La seconde cause était la richesse progressive des églises. De bonne heure, la nécessité de pourvoir aux besoins des pasteurs, d'entretenir la splendeur du culte divin, de soulager les pauvres, attira à chaque église, d’abord des offrandes volontaires, puis des contributions obligées, que venaient augmenter encore les dons faits par testament en biensfonds ou en numéraire. Toutes ces ressources étaient naturellement confiées aux mains des évêques, qui les administraient pour le plus grand bien de la communauté chrétienne, et devenaient parce moyen comme les chefs, ou plutôt les pères temporels de peuples entiers. De là pour les pasteurs une influence d'autant plus vaste, que l’abondance du trésor ecclésiastique leur permettait d’é­tendre plus loin le bras de la charité.

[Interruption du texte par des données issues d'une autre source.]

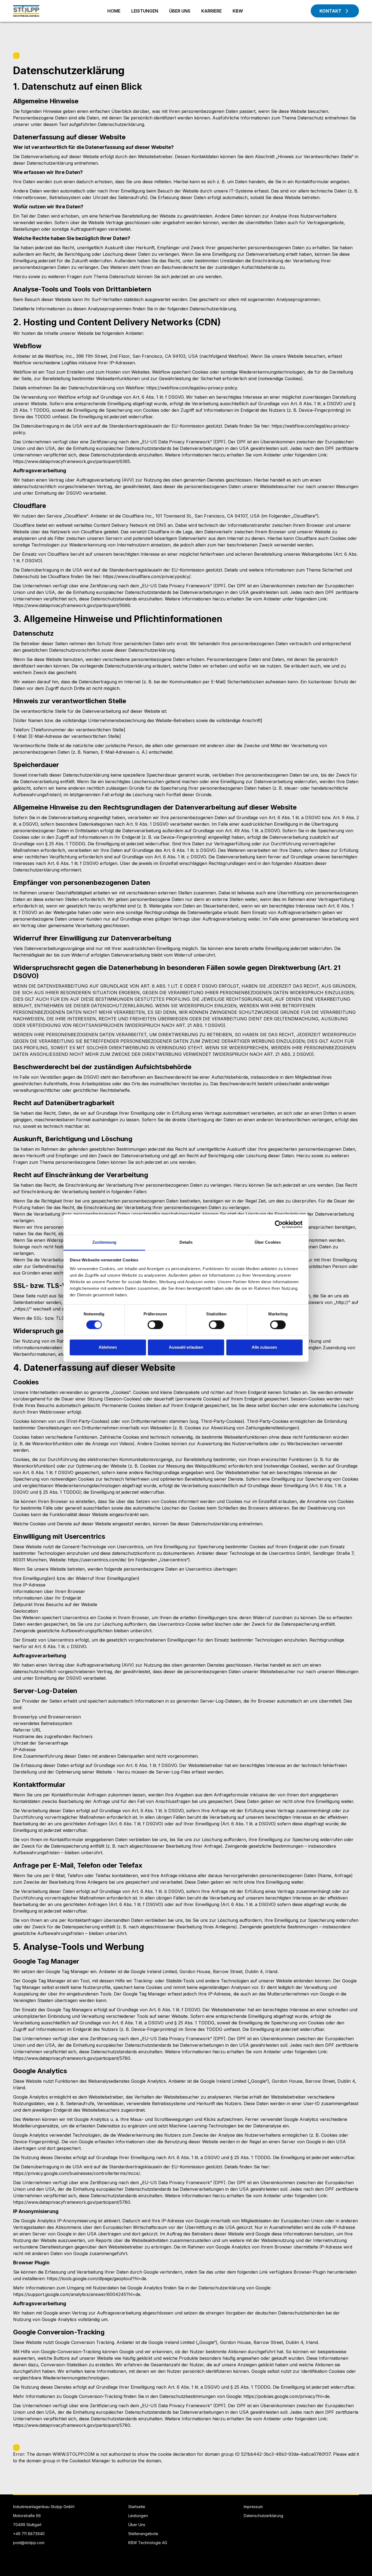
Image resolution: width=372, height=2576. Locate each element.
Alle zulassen (264, 1347)
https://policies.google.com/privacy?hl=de (286, 2396)
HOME (113, 11)
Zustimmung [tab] (104, 1242)
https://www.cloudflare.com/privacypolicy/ (146, 576)
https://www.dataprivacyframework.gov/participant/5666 (71, 605)
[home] (26, 11)
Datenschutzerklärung (263, 2515)
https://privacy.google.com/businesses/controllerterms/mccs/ (76, 2173)
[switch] (155, 1324)
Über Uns (136, 2524)
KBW (238, 11)
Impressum (253, 2506)
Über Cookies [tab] (268, 1242)
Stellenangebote (143, 2533)
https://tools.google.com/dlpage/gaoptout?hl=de (96, 2278)
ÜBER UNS (179, 11)
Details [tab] (186, 1242)
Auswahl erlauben (186, 1347)
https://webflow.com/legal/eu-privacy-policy (191, 387)
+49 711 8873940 (29, 2533)
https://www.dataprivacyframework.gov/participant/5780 (71, 2058)
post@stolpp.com (28, 2542)
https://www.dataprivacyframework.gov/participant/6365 (71, 461)
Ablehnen (108, 1347)
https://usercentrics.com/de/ (97, 1559)
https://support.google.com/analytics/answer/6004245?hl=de (76, 2294)
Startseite (136, 2506)
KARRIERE (211, 11)
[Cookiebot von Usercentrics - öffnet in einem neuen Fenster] (279, 1224)
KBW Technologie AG (147, 2542)
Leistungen (138, 2515)
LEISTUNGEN (144, 11)
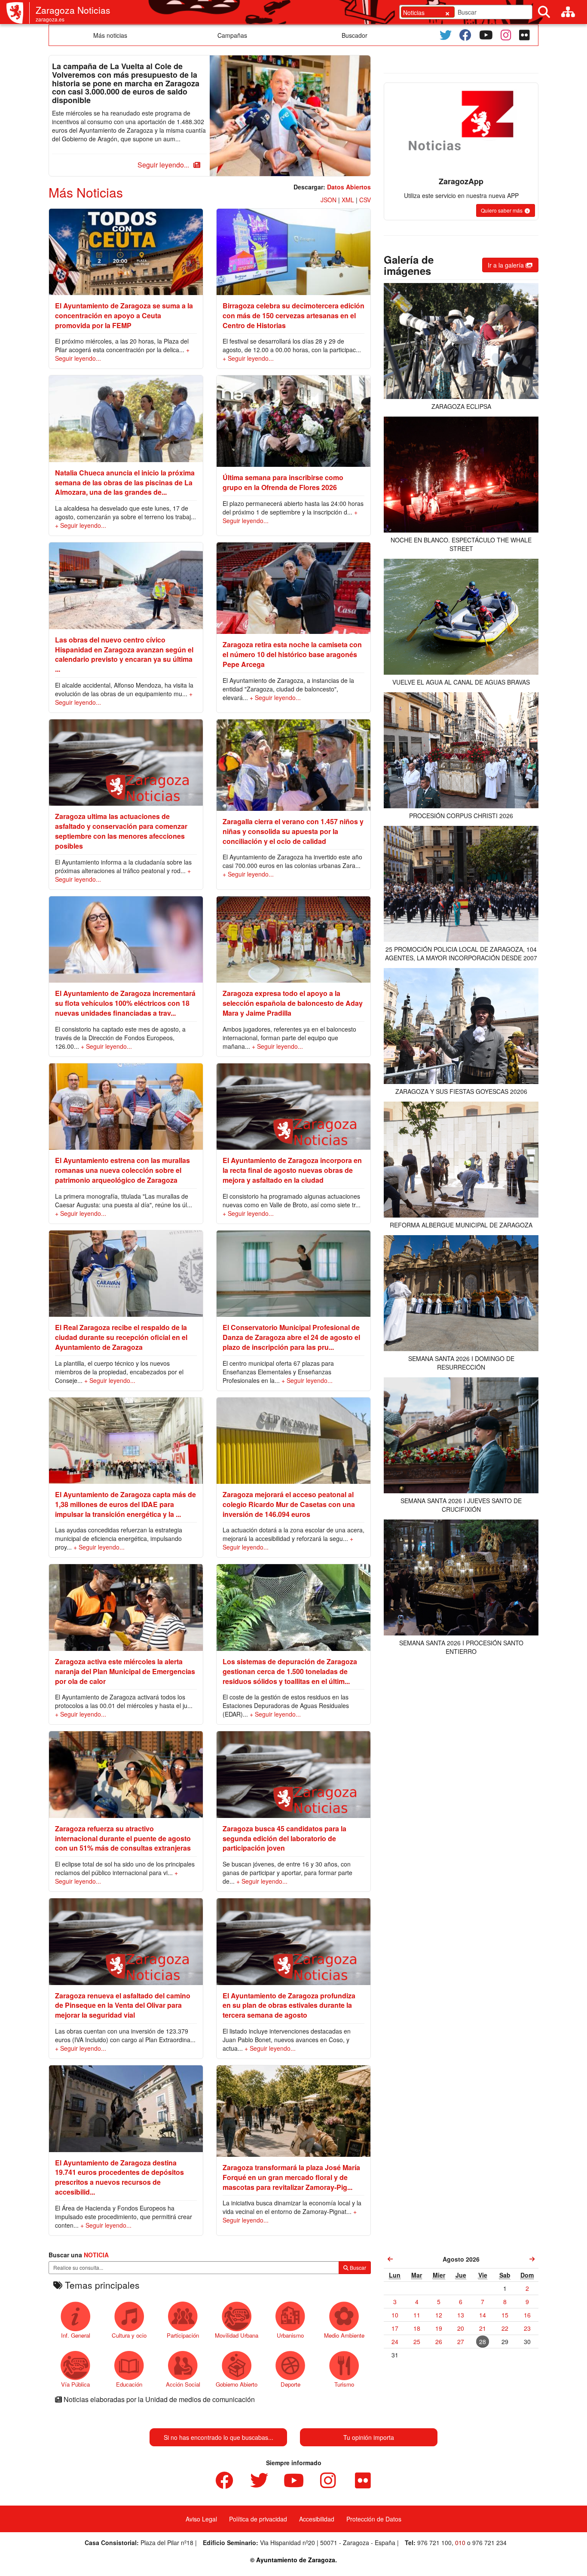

Ces deux causes agissaient en faveur de tous les évêques; mais les résultats en étaient bien plus considérables relativement aux pontifes romains, vu l’importance de leur ville épiscopale, centre immense où tout affluait, où les grandes fortunes étaient concentrées. Nul doute que l’évêque dont la juridiction s’exerçait sur une plus vaste échelle, qui était en rapport direct avec les personnages les plus opulents et les plus illustres de l'Empire, ne dût acquérir une grandeur personnelle supérieure à celle de ses frères dans l’épiscopat. La conversion de Constantin dut être et fut, en effet, le signal d’un notable accroissement de cette grandeur. De même que les empereurs n’avaient point connu de bornes dans leur haine pour le Christianisme, de même ils n’en eurent point dans leur amour. Ils comblèrent l’Église et ses pasteurs de libéralités et de privilèges, et, dans la distribution de ces libéralités, de ces privilèges, ils distinguèrent constamment l’Église romaine et son chef, auxquels ils se plurent à prodiguer des honneurs spéciaux. Quand les peuples voyaient ces superbes Césars, que les hommages et les respects du monde entier égalaient aux dieux, se courber comme les derniers de leurs sujets devant la majesté du successeur de Pierre, quelle immense idée ne devaient-ils pas concevoir de la puissance de l’homme qui humiliait ainsi la puissance même!

Toutefois, jusque vers la fin du quatrième siècle, aucun témoignage historique n’attribue aux pontifes romains un pouvoir temporel proprement dit supérieur à celui des autres évêques. Mais, an cinquième, un écrivain ecclésiastique nous apprend qu’avant même le pontificat de Zozime, qui succéda, en 418, à Innocent Ier, l'épiscopal romain avait joint à l’exercice du pouvoir spirituel une sorte de domination temporelle. Quelle était la nature, quels étaient les attributs, les limites de cette domination? Il serait malaisé de le dire. Le sénateur Cassiodore, qui en parle dans une lettre écrite au pape Jean II, vers l’année 554, la suppose, mais ne la définit pas, et aucun des écrivains d’alors ne la précise mieux. D’où venait-elle? Question non moins obscure. Était-elle le résultat d’une concession quelconque de souveraineté octroyée aux papes? Plus d’un savant l’a cru; et, si les titres écrits pouvaient toujours justifier de l’existence des droits qu’ils expriment, la difficulté serait résolue, puisque nous possédons le texte même d’une donation de Rome et de son territoire faite par le grand Constantin à Sylvestre Ier, ainsi qu’à ses successeurs, à perpétuité. Mais, bien que le texte de cette donation se retrouve en tête de toutes les collec­tions de conciles, bien que, durant plusieurs siècles, l’authenticité de cette donation ait été reçue sans conteste, la supposition en est aujourd’hui trop clairement démon­trée pour qu’on puisse expliquer par-là l’origine du pouvoir temporel en question. Nous sommes donc obligés, encore une fois, de recourir aux conjectures.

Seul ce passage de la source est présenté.